- [Task prompt] Edit the records below by changing "Data Deletion" to "Data Removal" and keeping every other line as it is. Leave the pictures out of your answer.

[Screenshot and document pointing data]
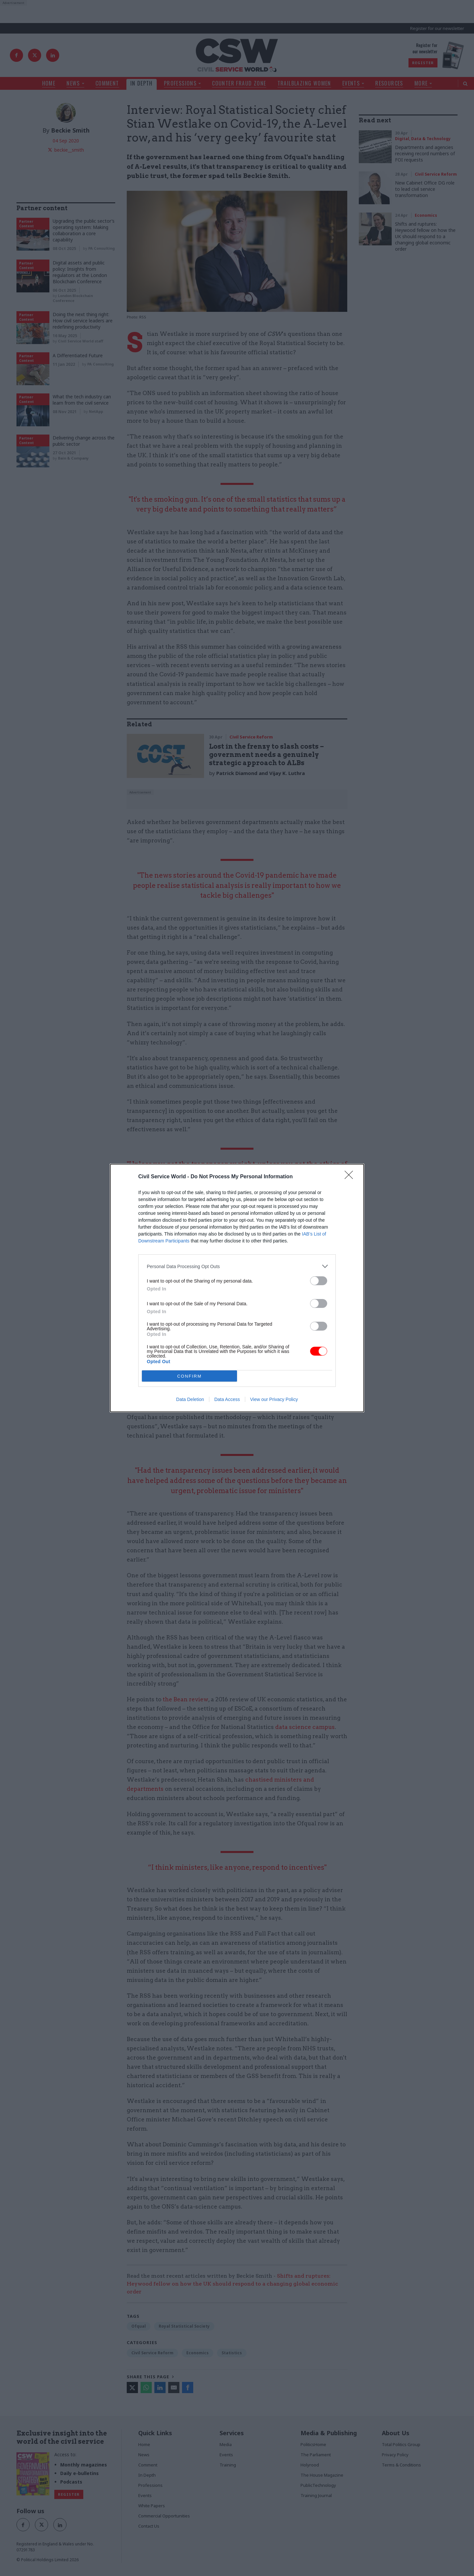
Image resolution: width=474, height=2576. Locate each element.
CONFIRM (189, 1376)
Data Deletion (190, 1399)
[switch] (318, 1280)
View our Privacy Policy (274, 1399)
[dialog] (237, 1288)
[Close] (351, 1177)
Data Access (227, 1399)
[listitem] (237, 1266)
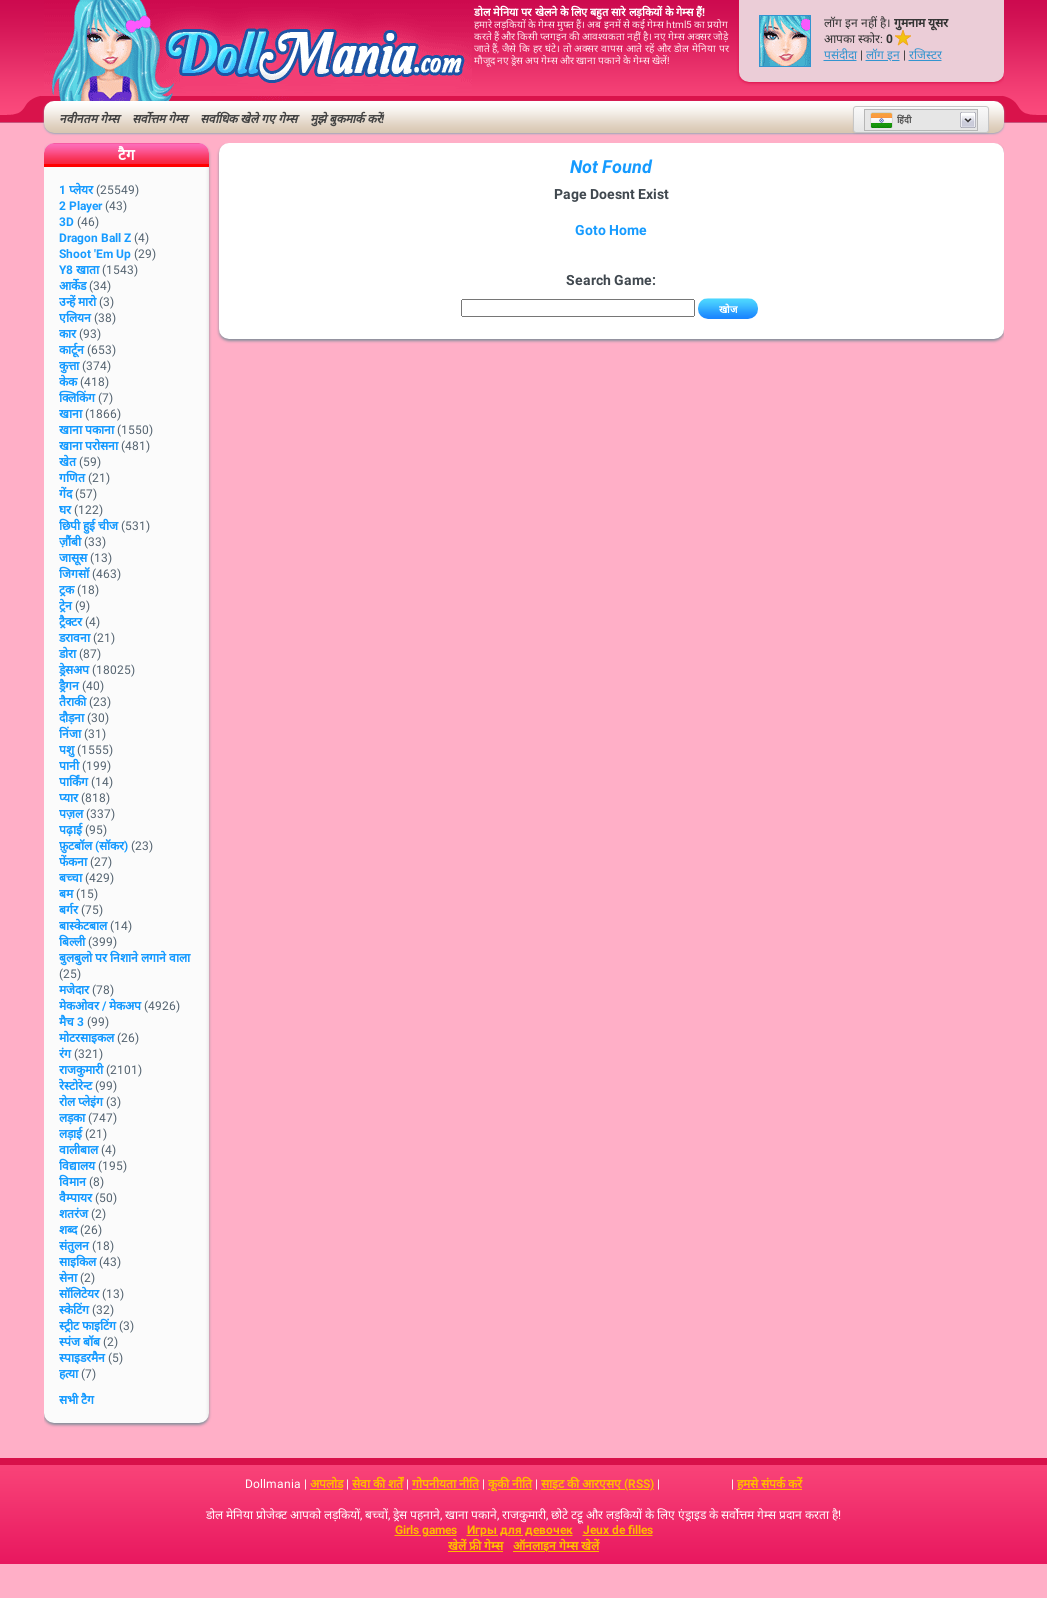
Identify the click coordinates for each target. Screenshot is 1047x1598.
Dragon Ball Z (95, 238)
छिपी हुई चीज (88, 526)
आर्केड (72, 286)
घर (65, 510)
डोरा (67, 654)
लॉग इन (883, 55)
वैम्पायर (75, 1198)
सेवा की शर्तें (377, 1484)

- [Solution to the problem]
Image resolution: width=474, height=2576. Locate each element.
CONFIRM (189, 1376)
Data Removal (190, 1399)
[switch] (318, 1280)
View our Privacy Policy (274, 1399)
[dialog] (237, 1288)
[Close] (351, 1177)
Data Access (227, 1399)
[listitem] (237, 1266)
Identify the click coordinates for each target. Screenshot is 1047x1598.
Dragon Ball Z (95, 238)
छिपी हुई चीज (88, 526)
आर्केड (72, 286)
घर (65, 510)
डोरा (67, 654)
लॉग इन (883, 55)
वैम्पायर (75, 1198)
सेवा की शर्तें (377, 1484)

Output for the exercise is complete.